Moissanite was first discovered in 1893 by a French scientist called Henri Moissan, who was later awarded the Nobel Prize in Chemistry. He found microscopic mineral particles inside a crater in Diablo Canyon, Arizona. When created naturally, Moissanite is made from stars. The moissanite particles found in the Diablo Canyon are known to come from a meteorite that hit the Earth thousands of years ago. At first, Henri Moissan claimed that he had found a diamond. It wasn't until 1904 that the mineral had been known as Silicon Carbide. Although the availability was too small for the use of jewelry, the stone was later called Moissanite in honor of Dr. Moissan.

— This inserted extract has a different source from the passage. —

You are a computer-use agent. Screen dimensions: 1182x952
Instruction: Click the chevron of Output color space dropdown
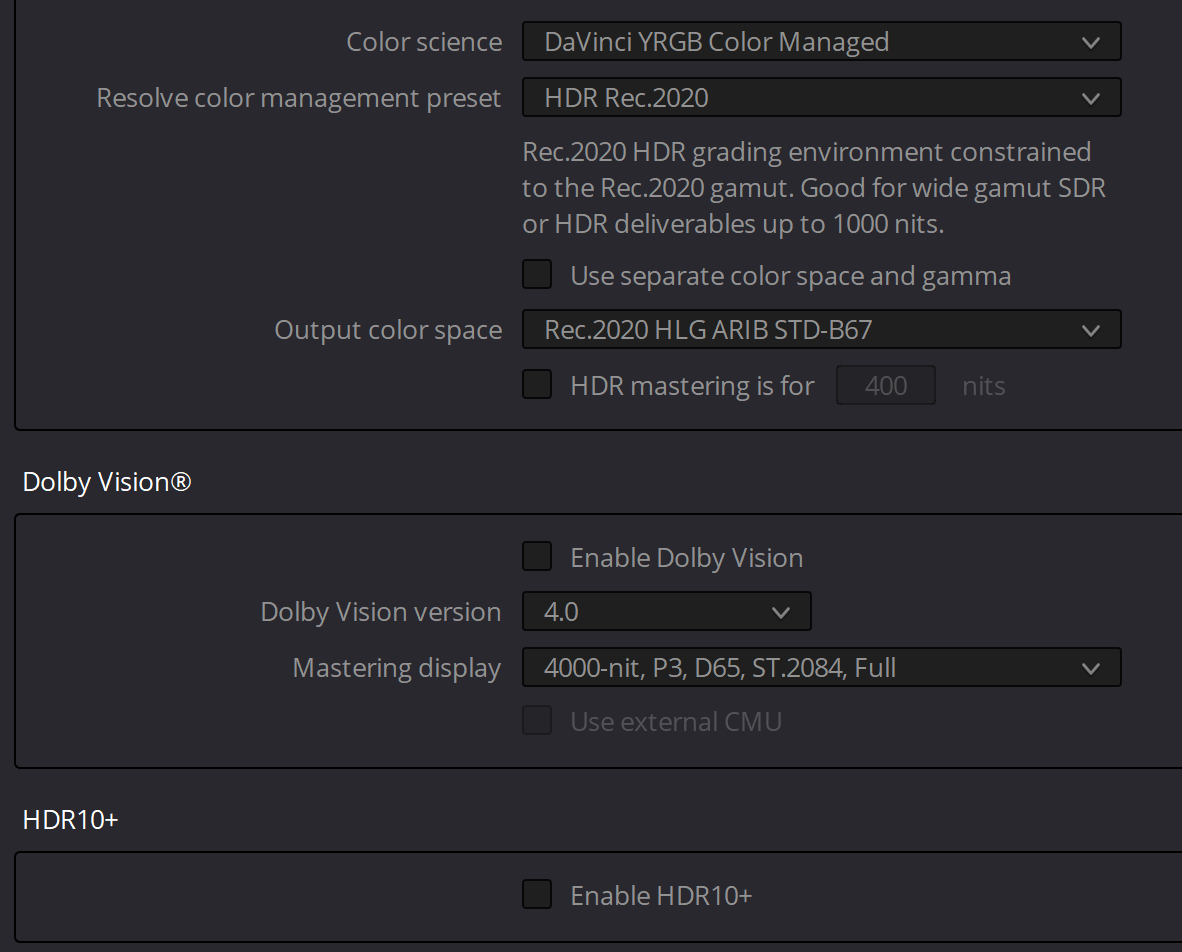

It wasn't until the late 1980s that Cree, a company in North Carolina, started manufacturing large single crystals of moissanite. Due to the fact that there is basically no natural supply of moissanite, a regulated thermal growing process must be generated in the laboratory. Charles & Colvard recognized the potential for minerals when properly cut and patented the production process, making them the only manufacturer of moissanite before its expiration in 2015. While Charles & Colvard is known for its high quality moissanite gemstones, several other competing moissanite producers are now on the market. Here at Princess Bride Diamonds, we carefully analyzed various brands of moissanite and decided to carry Charles & Colvard and a newer company, Harro Gem, because of their overall consistency, stunning refractive properties and special diamond-like cutting styles. New producers are still popping up, and we intend to continue to adapt to the nature of the stones.

Moissanite vs Diamond

In the jewelry industry, moissanite is very famous for its resemblance in appearance and wearability to diamonds. Owing to the regulated laboratory conditions, all moissanite gemstones will be relatively similar in color and clarity, whereas diamonds are the opposite-no two stones will have the same pattern of inclusions. This ensures that the prices of diamonds will differ depending on the quality, but the prices of moissanite will not.

Clarity

The clarity of the moissanite gemstones is roughly VS1 and above. This guarantees that the gemstone is free of inclusions in the naked eye even under a 10-strong jewelry loupe. Inclusions, if any, can usually only be seen under a microscope.

Color

Moissanite is produced in various color shades. The most popular choice is colorless, which is comparable to a diamond in the DEF color categories. Moissanite can also be made at the near-colorless grade, which is comparable to a diamond in the GHI color categories.

Refractive Index

Moissanite is known for its refractive index of 2.65, which is notably higher than a diamond at 2.42 or sapphire at 1.76. The higher the refractive index, the higher the brilliance, which looks like bright light traveling out of the stone.

Fire Dispersion Rate

One of the most visibly distinguishing properties of moissanite is its high fire dispersion. Moissanite receives a fire dispersion score of 0.104, while a diamond’s score is only at 0.044. You will see much more of a fiery rainbow appearance in the moissanite compared to the diamond.

Luster Rate

The luster of the stone will determine how much light is reflected to the observer off the surface. Moissanite has 18% greater luster than a diamond and 50% greater luster than a cubic zirconia. 

Scratch Resistance

Scratch resistance is an extremely important property of diamonds for wedding rings because after years of daily wear they hardly show signs of aging. Diamonds are the hardest known mineral, giving them a score of 10 on the Mohs Hardness Scale. Moissanite is a very close second, at 9.25-9.5, making it a great alternative stone for a wedding ring or any piece of jewelry you plan to wear daily.

Price

Due to the way they are produced and marketing, moissanite costs a fraction of the price of a diamond.

Conclusion

Due to their gorgeous sparkle, precisely engineered cuts, durability, and attractive price points, moissanite is becoming an increasingly popular choice for engagement rings and jewelry alike.